El comedor estaba más lejos de lo que había imaginado; la gente que lo observaba desde allí no parecía ya estar de pie sobre el ala más baja de suavión. Era un aeródromo muy grande; le pareció andar un largo rato; iba inclinado, apartando de sí la sangre de la nariz (seguía sin pañuelo); al llegar tropezó casi con un ordenanza que salía a la puerta con la toalla húmeda. Britt lo estaba mirando.

—¿Se siente bien ya? —dijo Britt.

—Ha sido sólo la nariz —dijo Sartoris—. Usted pensará que a estas alturas tendría ya que haberse acostumbrado a los siniestros.

—Todavía es joven —dijo Britt—. Déle tiempo... Escuche —dijo—: en cierto modo no estamos de acuerdo. No creo que su punto de vista al respecto sea el acertado. Su adiestramiento y el traerlo aquí le costó al gobierno el equivalente a tres aviones enemigos. Y ya ha estrellado tres de los nuestros antes de ver siquiera la línea de combate. ¿No lo entiende? Tendrá que derribar a seis alemanes antes de empezar siquiera a contar.

Apareció el ordenanza: traía algo más para Sartoris. Unas gafas de vuelo. Entonces Sartoris cayó en la cuenta de que las suyas, que llevaba sobre la frente, sólo tenían la montura. Britt le cogió las gafas al ordenanza y se las tendió a Sartoris.
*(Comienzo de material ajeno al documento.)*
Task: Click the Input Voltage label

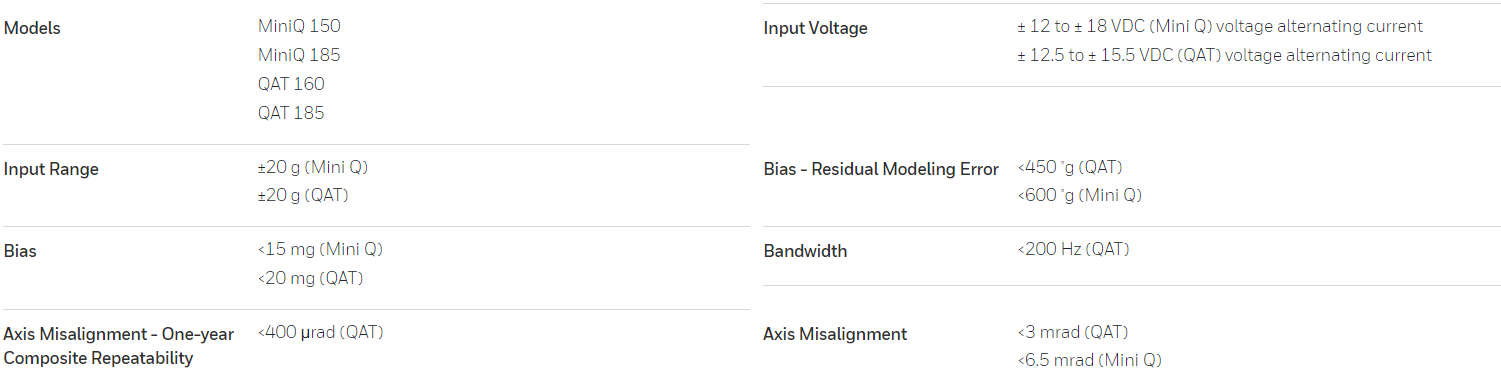Action: (815, 28)
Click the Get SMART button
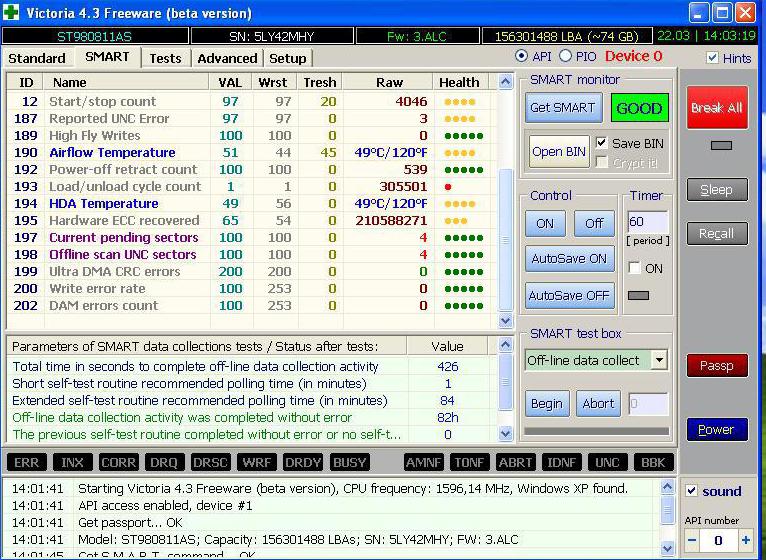 tap(561, 108)
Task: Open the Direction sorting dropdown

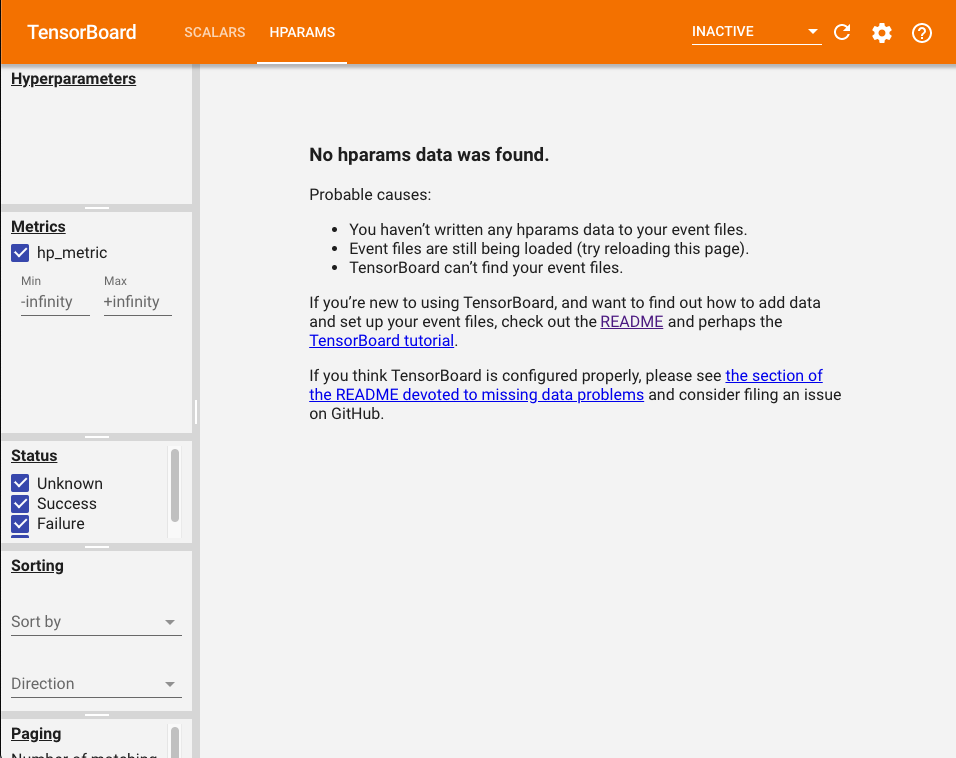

—¿Para qué es esto? —dijo.

—Son unas gafas —dijo Britt—. Las necesita para volar. Va a ir a Candas a recoger un Camel. Y mire: vuelva y estréllelo, si puede, antes del té.

Sartoris cogió las gafas.

—¿Le daría lo mismo antes de la cena? —dijo—. Éste puede que se incendie. Sería más bonito después del anochecer.

—No, antes del té —dijo Britt—.

El general Ludendorff deberá estar ya aquí para entonces con su Cruz de Hierro. Está sólo un poco más allá de Amiens en este momento.